The fifth and final Build took place in November 2013. In an interview with .net Magazine, McMillan said, "Build, like any good story, was always intended to have an ending."
In February 2011, McMillan launched a Kickstarter project for The Manual, a new design journal focusing on the "why" of web design instead of practical "how-to" articles. The project raised over $53,000 from 825 backers.
Each issue is released as a hardcover book containing six essays from six authors, most from the field of web design, each with a two-color illustration. The first three issues of The Manual were published between August 2011 and June 2012.
In September 2014, McMillan launched a project to fund the second volume of The Manual, expanding beyond print to include a free web edition, ebooks, and an audiobook narrated by Roman Mars from 99% Invisible. All past articles were released under a Creative Commons license. The project raised £43,220 from over 600 backers, again surpassing its goal. The fourth issue shipped in November 2014.

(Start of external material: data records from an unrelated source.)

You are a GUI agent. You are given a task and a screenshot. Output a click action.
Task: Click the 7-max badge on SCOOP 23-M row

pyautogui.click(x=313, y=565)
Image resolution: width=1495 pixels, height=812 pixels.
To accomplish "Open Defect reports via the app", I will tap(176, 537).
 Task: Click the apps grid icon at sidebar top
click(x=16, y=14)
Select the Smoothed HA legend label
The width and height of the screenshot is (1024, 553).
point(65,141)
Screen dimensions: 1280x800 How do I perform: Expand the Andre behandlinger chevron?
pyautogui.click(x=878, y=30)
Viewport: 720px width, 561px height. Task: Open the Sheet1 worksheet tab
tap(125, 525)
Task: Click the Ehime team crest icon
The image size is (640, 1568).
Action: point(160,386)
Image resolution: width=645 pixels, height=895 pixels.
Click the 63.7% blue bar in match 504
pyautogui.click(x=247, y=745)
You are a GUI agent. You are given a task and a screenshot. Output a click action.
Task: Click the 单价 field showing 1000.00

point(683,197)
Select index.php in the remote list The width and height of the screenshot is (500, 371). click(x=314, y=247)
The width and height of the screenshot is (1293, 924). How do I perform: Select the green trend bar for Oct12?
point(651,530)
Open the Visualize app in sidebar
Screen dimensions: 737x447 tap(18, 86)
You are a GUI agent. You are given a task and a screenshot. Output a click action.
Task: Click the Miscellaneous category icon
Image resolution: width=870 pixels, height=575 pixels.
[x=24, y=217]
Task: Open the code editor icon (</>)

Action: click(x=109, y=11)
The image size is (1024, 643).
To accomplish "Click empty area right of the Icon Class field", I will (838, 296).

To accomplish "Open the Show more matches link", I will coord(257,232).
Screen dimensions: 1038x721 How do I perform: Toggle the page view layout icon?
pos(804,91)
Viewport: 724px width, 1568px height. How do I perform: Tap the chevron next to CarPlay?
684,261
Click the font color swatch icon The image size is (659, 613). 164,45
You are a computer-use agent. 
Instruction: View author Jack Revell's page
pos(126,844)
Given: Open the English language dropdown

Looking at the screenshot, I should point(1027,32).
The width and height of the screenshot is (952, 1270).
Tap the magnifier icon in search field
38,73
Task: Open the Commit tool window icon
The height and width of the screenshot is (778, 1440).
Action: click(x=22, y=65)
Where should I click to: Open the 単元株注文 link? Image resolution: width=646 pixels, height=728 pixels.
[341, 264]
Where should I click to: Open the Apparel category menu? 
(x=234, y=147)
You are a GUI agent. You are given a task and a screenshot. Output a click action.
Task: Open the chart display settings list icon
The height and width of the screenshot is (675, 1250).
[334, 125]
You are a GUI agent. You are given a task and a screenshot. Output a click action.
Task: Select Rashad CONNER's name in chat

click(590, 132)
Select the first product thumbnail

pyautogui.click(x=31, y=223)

In 2012, McMillan and co-organizer Andy Baio launched XOXO Festival, a four-day conference and festival about independently-produced art and technology in Portland, Oregon, described as "people using the Internet and technology to bypass the established, big business ways of doing things and pursue their creative passions." Tickets were presold through a Kickstarter project to "gauge the appeal of such an event and to raise the money needed to pull it off." The project raised $175,000, selling all 400 tickets in 50 hours.
Held annually since 2012, XOXO is held in September and has grown to over 1,000 attendees, using a lottery system to "retain its intimacy."
Recently, XOXO shifted focus on the difficulties of working independently. Boing Boing said a "darker sense of mission and meaning took hold in the event's third year." The Verge called it "the most interesting weekend in tech" that "pushes the web forward."
In May 2012, PayPal froze two of McMillan's accounts, withholding over $64,000 of funds collected from Build's ticket sales as collateral against pre-orders of The Manual. Five months later, with the matter still unresolved, McMillan went public with his complaints on Twitter. The resulting social media backlash led to a public response and personal apology to McMillan from former PayPal president David A. Marcus, who released the funds and asked McMillan to work with him personally on improving the service. Three days later, PayPal announced they would no longer temporarily hold funds for users with "outstanding account performance... in the event of a dispute, claim, or chargeback."